The unchanged kidney tissue FRAP levels observed in the present study corroborate the results by Gyurászová et al. [38], which were demonstrated after comparing the total antioxidant capacity in the serum of Wistar rats with AKI (48 hours after injury) and CRF (6 months after injury). They also verified through the FRAP technique that the reducing power in the serum of animals with ARI remained unchanged, while in the CRF, the FRAP was increased in relation to the sham [38]. Possibly, there may be an occurring transition process between AKI and CRF at the times proposed in this study, so the absence of modulation in FRAP levels could represent the transition from a reduction in FRAP observed in very acute times (24 hours after injury) and the increase in FRAP levels observed in more chronic times (6 months after injury). Even though the SOD and CAT are reported to be reduced in I/R injury [6], Singh and collaborators [39] observed something similar to the one presented here where the mitochondrial SOD isoform is found to increase in the I/R-damaged kidney after 24 hours of reperfusion. Still in that study, Singh et al. also found that the intracellular increase in H₂O₂ during the I/R injury process leads to an inactivation of CAT by the formation of a complex between both “CAT” and “H₂O₂” [39]. So, it is possible that in more chronic postinjury times such as 8 d, this SOD isoform levels become more expressive leading to a significant increase in the general activity also explaining the CAT activity reduction and corroborating the H₂O₂ increase observed. Together with this, based on data already published by our group, at the fifth day after I/R, a peak is observed in the expression of TNF-α in this model [5]. It is already known that TNF-α can modulate the SOD, so it is possible to assume that the increase observed in the general SOD activity at 8 d is due to the stimulus induced by the peak of TNF-α on the fifth day [5, 40].

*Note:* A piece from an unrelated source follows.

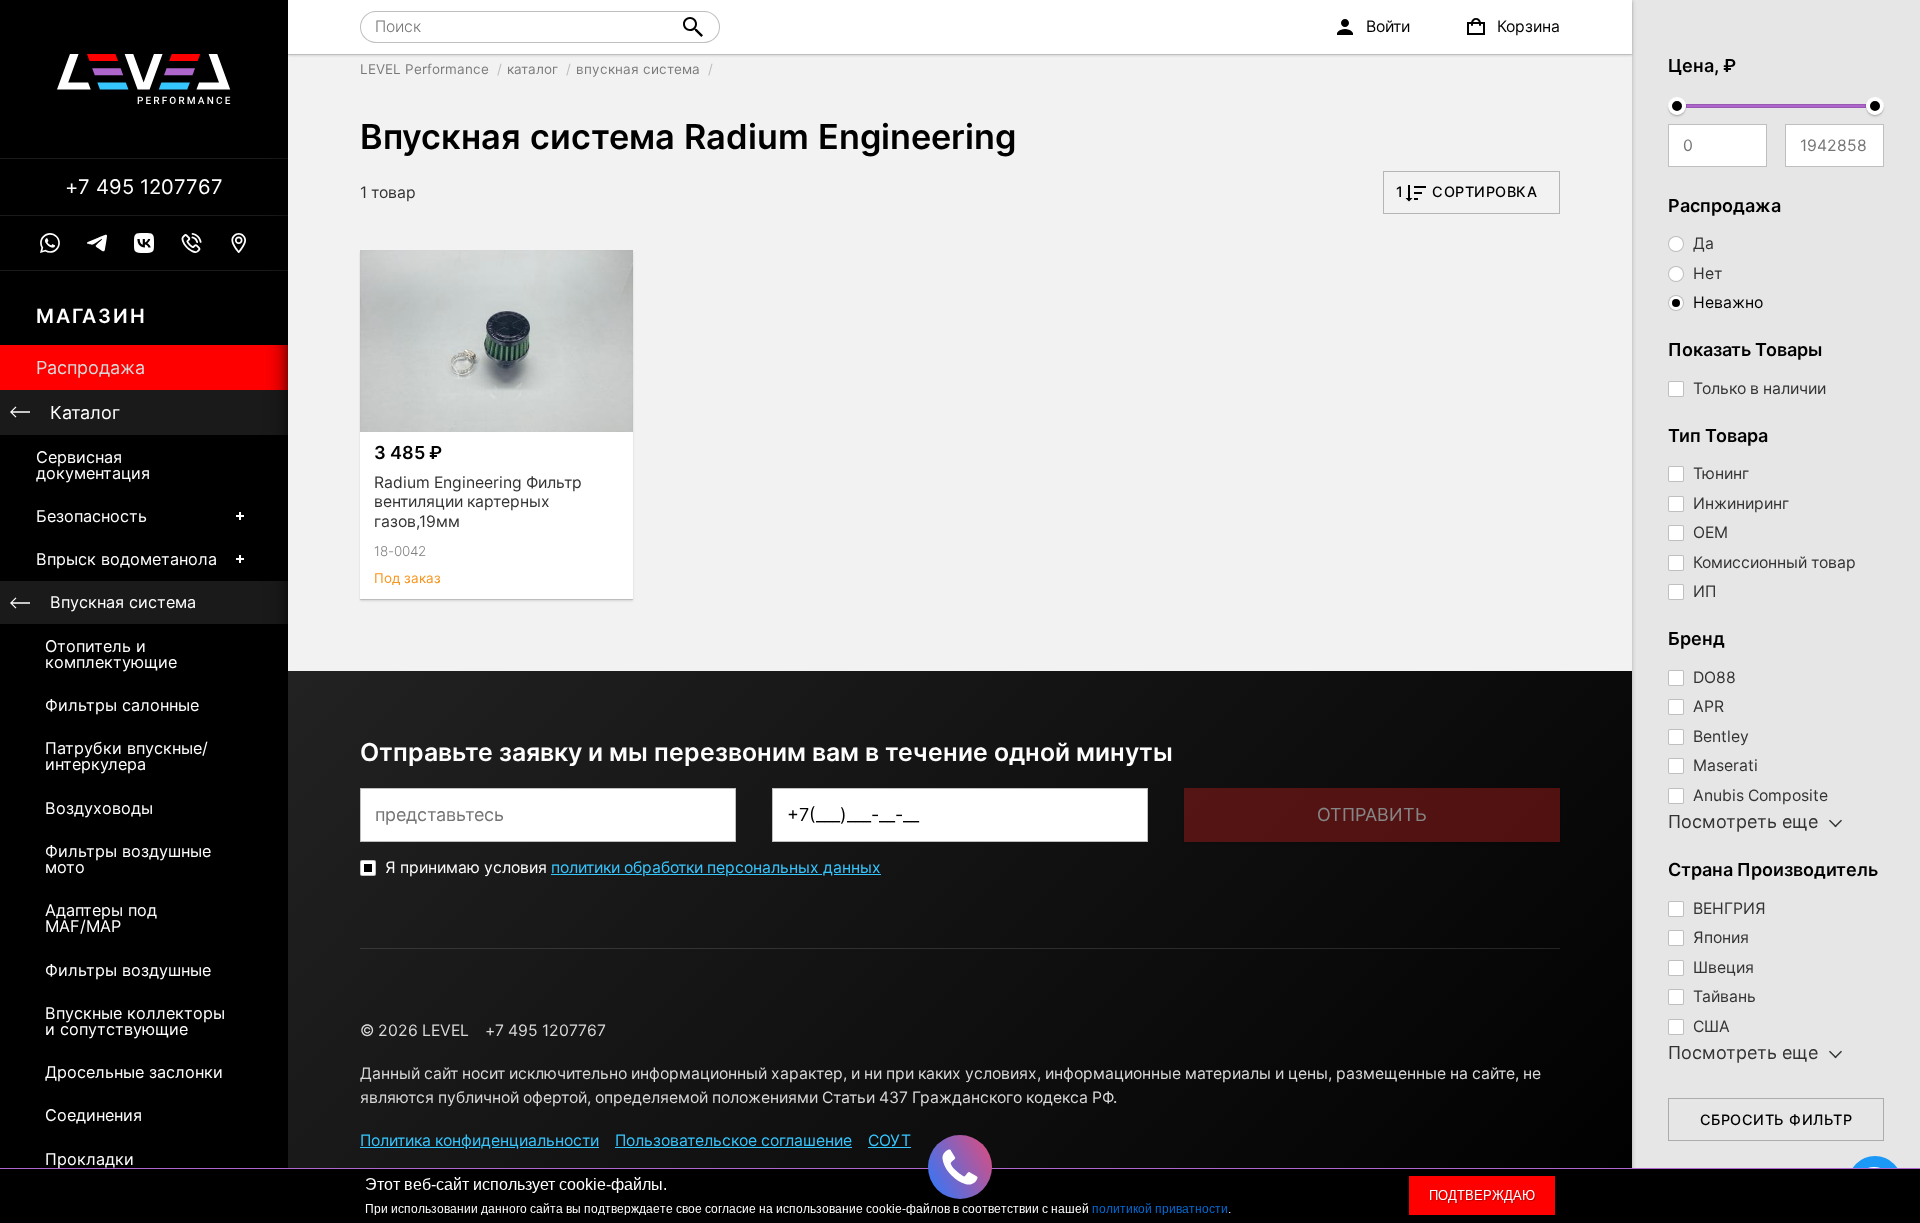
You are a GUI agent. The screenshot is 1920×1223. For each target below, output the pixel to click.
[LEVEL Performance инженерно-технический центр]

Most of the studies have shown the important role of the cell damage in the establishment of AKI and chronic kidney injury due to the excess of oxidizing agents and oxidative stress in the tissue [6, 41, 42]. However, based on the data presented here, we can observe a reduction in damage and in some oxidizing agents, weeks after the I/R injury. This period of apparent renoprotection may be due to a significant increase in the autophagy process. Some studies have already identified that in stress situations, such as that observed in AKI, the autophagy process is activated, capable of degrading and recycling damaged organelles and macromolecules in an attempt to maintain cellular homeostasis [43]. Kaushal and Shah [43] also observed that the formation of autophagosomes is reduced in acute times leading to the process of apoptosis. This corroborates other studies on a renal I/R model that identified a reduction in the levels of enzymatic activity of SOD and CAT 24 hours after I/R injury, with a consequent increase in cell damage [6]. However, the data presented here reveal that in more chronic times, more precisely 8 and 15 days after injury, there is a reduction of cell damage at lipid and protein levels.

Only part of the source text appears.